The "coding in the small" looks good but I had already suspected that the problem existed in the design, or more specifically, how the software modules interact with one another. Let's put the software designer under the microscope.

Now the problem became very evident, many software modules where highly dependent on many other software modules. To be specific, it was easy to find software modules that were dependent on 50 other modules. It was impossible to create a informative diagram showing the dependencies in any type of meaningful way. I also searched for a more specific way to classify or present this problem to management but this also escaped me. This software simply was a rats nest of overly coupled modules that would continue to challenge our efforts to meet our goals.

So now I have indicted the software designer, hopefully he has made a clean get-a-way after 15 years. But now I need a motive - how could a software engineer let this happen? Lets travel back in time to 15 years ago and see what was going on. I remember those days and I remember that object-oriented techniques where still a little esoteric to the average developer. Many developers failed to make the leap to OO and many projects suffered through initial forays into OO. The main problem with OO in those days was in the development of frameworks and architectures. OO gave us the ability to define code modules that mapped to objects in our domain but the ability to create the executive sections of our software were often not understood and under-designed.

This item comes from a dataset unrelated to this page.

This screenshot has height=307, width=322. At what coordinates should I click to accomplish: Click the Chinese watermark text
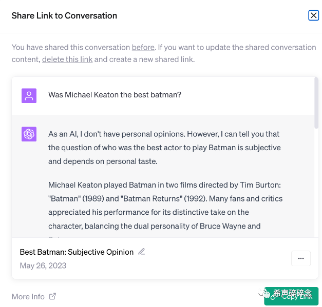[292, 293]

None the less, our indicted software designer still should have used the most basic and powerful software design technique, the idea of layering. But no, under analysis, the software has no structure.

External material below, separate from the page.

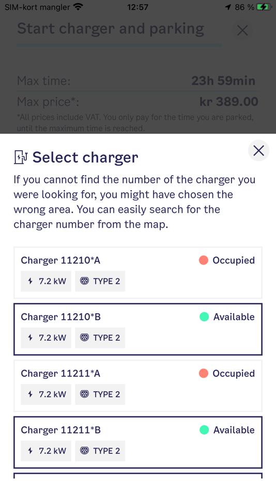Tap the battery icon in status bar
This screenshot has height=492, width=276.
[263, 7]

The trial of the software designer continues. In defense of the designer, the software has been segmented into a multitude of modules that model the domain - but somehow this act of decomposition has created a mess. Let me introduce exhibit A, the programming language.

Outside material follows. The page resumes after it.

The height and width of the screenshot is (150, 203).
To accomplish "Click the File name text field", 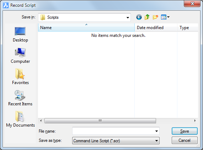I will point(113,131).
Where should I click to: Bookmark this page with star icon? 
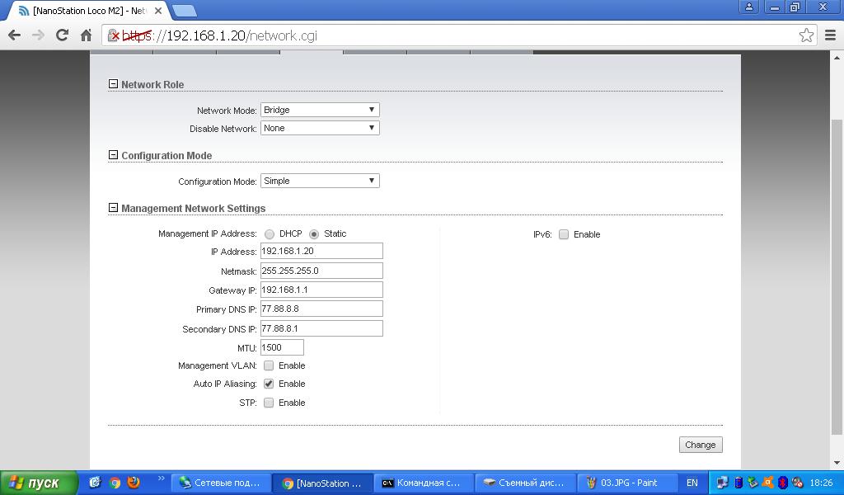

The system was programmed in the original version of Ada, the programming language developed for the U.S. Department of Defense in the late 1970's. Ada has been upgraded several times with the most notable upgrade coming in 1995 and termed Ada95, the original Ada is usually called Ada83.

Ada was specifically created to solve the so-called software crisis that plagued the development of large software systems. Yet here was a large software system in crisis, developed using Ada.

So now I will turn the glare of the spotlight away from the software designer and place it on this unpopular programming language. Now I must confess that I am not an "Ada man". I have worked on Ada projects for short terms but I have never become enamored with the language, although I know a few who have.

I looked-up a few of my (with all due respect) "grey haired" colleagues to borrow some manuals on Ada83, not Ada95 because I wanted to know what Ada developers were thinking back during the early days of the system's development. My Ada-savvy co-workers were eager to supply me with the manuals and to share a few thoughts with me.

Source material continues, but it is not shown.